Elkhorn coral (Acropora palmata) populations provide important ecological functions on shallow Caribbean reefs, many of which were lost when a disease reduced their abundance by more than 95% beginning in the mid-1970s. Since then, a lack of significant recovery has prompted rehabilitation initiatives throughout the Caribbean. Here, we report the first successful outplanting and long-term survival of A. palmatasettlers reared from gametes collected in the field.
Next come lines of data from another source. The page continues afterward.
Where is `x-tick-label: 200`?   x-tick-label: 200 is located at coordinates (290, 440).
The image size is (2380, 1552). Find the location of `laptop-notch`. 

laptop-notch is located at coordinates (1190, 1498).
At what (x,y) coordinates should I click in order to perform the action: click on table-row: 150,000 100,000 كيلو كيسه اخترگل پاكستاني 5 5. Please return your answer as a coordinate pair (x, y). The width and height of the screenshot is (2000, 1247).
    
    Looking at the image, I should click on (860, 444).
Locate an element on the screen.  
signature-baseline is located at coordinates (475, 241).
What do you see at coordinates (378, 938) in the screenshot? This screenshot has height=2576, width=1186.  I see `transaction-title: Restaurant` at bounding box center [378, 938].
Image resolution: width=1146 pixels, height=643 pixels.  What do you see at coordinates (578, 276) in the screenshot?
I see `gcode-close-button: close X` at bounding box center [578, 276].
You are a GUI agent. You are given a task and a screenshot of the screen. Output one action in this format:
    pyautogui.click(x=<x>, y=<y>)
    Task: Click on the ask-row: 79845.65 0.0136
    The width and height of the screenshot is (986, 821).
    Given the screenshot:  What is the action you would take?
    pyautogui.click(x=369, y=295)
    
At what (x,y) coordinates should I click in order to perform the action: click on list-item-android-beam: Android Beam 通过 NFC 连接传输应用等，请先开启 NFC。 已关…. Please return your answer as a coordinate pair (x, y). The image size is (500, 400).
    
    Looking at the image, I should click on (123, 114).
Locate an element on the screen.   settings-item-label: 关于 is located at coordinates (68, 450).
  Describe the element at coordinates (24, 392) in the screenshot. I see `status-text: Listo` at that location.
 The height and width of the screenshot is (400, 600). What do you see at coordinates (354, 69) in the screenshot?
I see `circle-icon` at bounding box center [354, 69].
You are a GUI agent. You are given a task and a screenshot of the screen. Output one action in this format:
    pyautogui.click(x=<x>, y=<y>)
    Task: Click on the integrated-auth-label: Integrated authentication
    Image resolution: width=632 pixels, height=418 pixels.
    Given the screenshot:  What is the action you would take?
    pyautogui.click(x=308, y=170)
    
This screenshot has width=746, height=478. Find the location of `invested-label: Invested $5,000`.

A. palmata larvae were settled on clay substrates (substrate units) and either outplanted on the reef two weeks after settlement or kept in a land-based nursery. After 2.5 years, the survival rate of A. palmata settlers outplanted two weeks after settlement was 6.8 times higher (3.4%) than that of settlers kept in a land-based nursery (0.5%). Furthermore, 32% of the substrate units on the reef still harbored one or more well-developed recruit compared to 3% for substrate units kept in the nursery. In addition to increasing survival, outplanting A. palmata settlers shortly after settlement reduced the costs to produce at least one 2.5-year-old A. palmataindividual from $325 to $13 USD. Thus, this study not only highlights the first successful long-term rearing of this critically endangered coral species, but also shows that early outplanting of sexually reared coral settlers can be more cost-effective than the traditional approach of nursery rearing for restoration efforts aimed at rehabilitating coral populations.